Editorial

Breaking the Code: Closing the Gender Gap in Women’s Health

In the fast-paced world of tech, women’s health can easily become an afterthought. Long hours, high-performance expectations, and the need to prove oneself can take a toll. This guide from nutrition and women’s health expert, Anjanette Fraser, is for women in tech: the coders, engineers, project managers, designers, and senior leaders who are rewriting the rules – while often forgetting to write time for themselves into the script.

Posted 28 April 2025 by Christine Horton


Despite decades of progress, women’s health continues to be undervalued, under-researched, and underrepresented in both medicine and the workplace. For women in tech – already navigating a field where gender disparity is pronounced – this creates a double bind.

The Gender Health Gap:

  • Women spend 25 percent more of their life in poor health than men (~9 years in poor health).
  • 47 percent of health conditions affect women disproportionally more than men (depression, lower back pain, migraines, anxiety, osteoporosis, autoimmune, asthma).
  • Five percent of women’s health burden are women specific conditions (maternal, gynaecological).
  • Women are less likely than men to have a heart attack correctly diagnosed.
  • 2/3 Alzheimer’s cases are female.
  • Many clinical trials still underrepresent women, leading to diagnosis, medications and treatments that are less effective for women.
  • In tech workplaces, benefits often focus on general health coverage, with little attention to gender-specific care like fertility, menopause, or hormonal health.

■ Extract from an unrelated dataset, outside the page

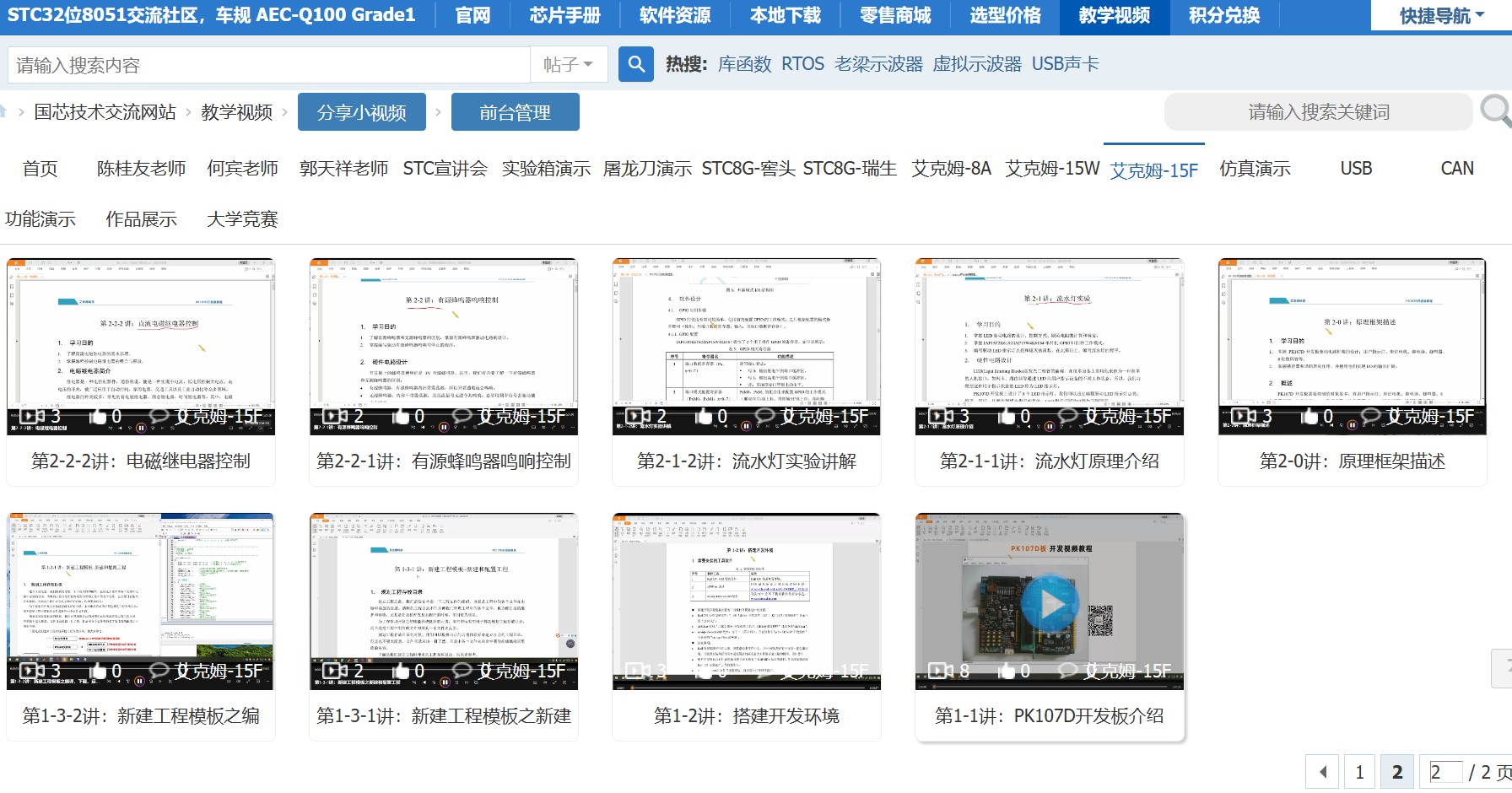
Task: Open the 搭建开发环境 video thumbnail
Action: (746, 601)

The Hidden Costs for Women in Tech

When health systems don’t serve women equitably, the consequences ripple through their careers:

  • Delayed diagnoses can lead to chronic fatigue, pain, or cognitive issues that impact performance and quality of life.
  • Lack of workplace support for menstruation, fertility, or menopause can force women to hide symptoms or work through intense discomfort.
  • Mental load and burnout are compounded by unacknowledged health concerns like endometriosis (average eight years to diagnose).

For women in high-performance environments like tech, where expectations are high and representation is low, these factors can lead to early exits, stalled careers, or personal health crises.

  • 10 percent women left the workplace because of menopausal symptoms.
  • 25 percent women went part-time because of their menopausal symptoms.

Solutions: Closing the Divide

This is where we improve the script:

Educate and Advocate

  • Internal presentations or newsletters about the gender health gap can raise awareness within your team or organisation.

Senior Leader policy advocation

  • Partner with HR to audit current policies and increase awareness.

Push for Inclusive Benefits

  • Request workplace benefits that support women’s health—flexibility of working hours (to include time off for Doctor appointments), period leave, fertility coverage, menopause support, and access to female-focused health providers.

Build Internal Health Channels

  • Create a Teams/Slack channel or community around women’s health in your workplace. Share resources, ask questions, and normalise conversation around what used to be whispered topics.

Mentor

  • Encourage other women to advocate for their health at work. Mentor junior women to prioritise self-care without guilt.

Final Line of Code

Your health is not a side project. It’s the infrastructure that everything else runs on. As women in tech, we’re building the future—but we also need to build sustainable systems for ourselves.

Author Biography

Anjanette Fraser (MSc Nutritional Medicine) is a highly experienced nutrition and women’s health expert with a distinguished 19-year career delivering impactful seminars and webinars to a diverse range of organisations including: CGI, IKEA, BP, Network Rail, Hilton Hotels, John Deere, PwC, ICAEW, Coca-Cola, and Vodafone, as well as numerous SMEs and charities.

With a Master’s degree in Nutritional Medicine, Anjanette combines academic expertise with a practical, relatable approach to health and wellbeing. She is deeply passionate about raising health awareness, empowering individuals and teams to make informed, sustainable choices that enhance both personal and professional performance.

Before transitioning to the field of nutrition, Anjanette built a successful career in Corporate Finance, specialising in Mergers & Acquisitions at PwC London. This unique background gives her a deep understanding of workplace dynamics and the critical role that wellbeing plays in organisational success.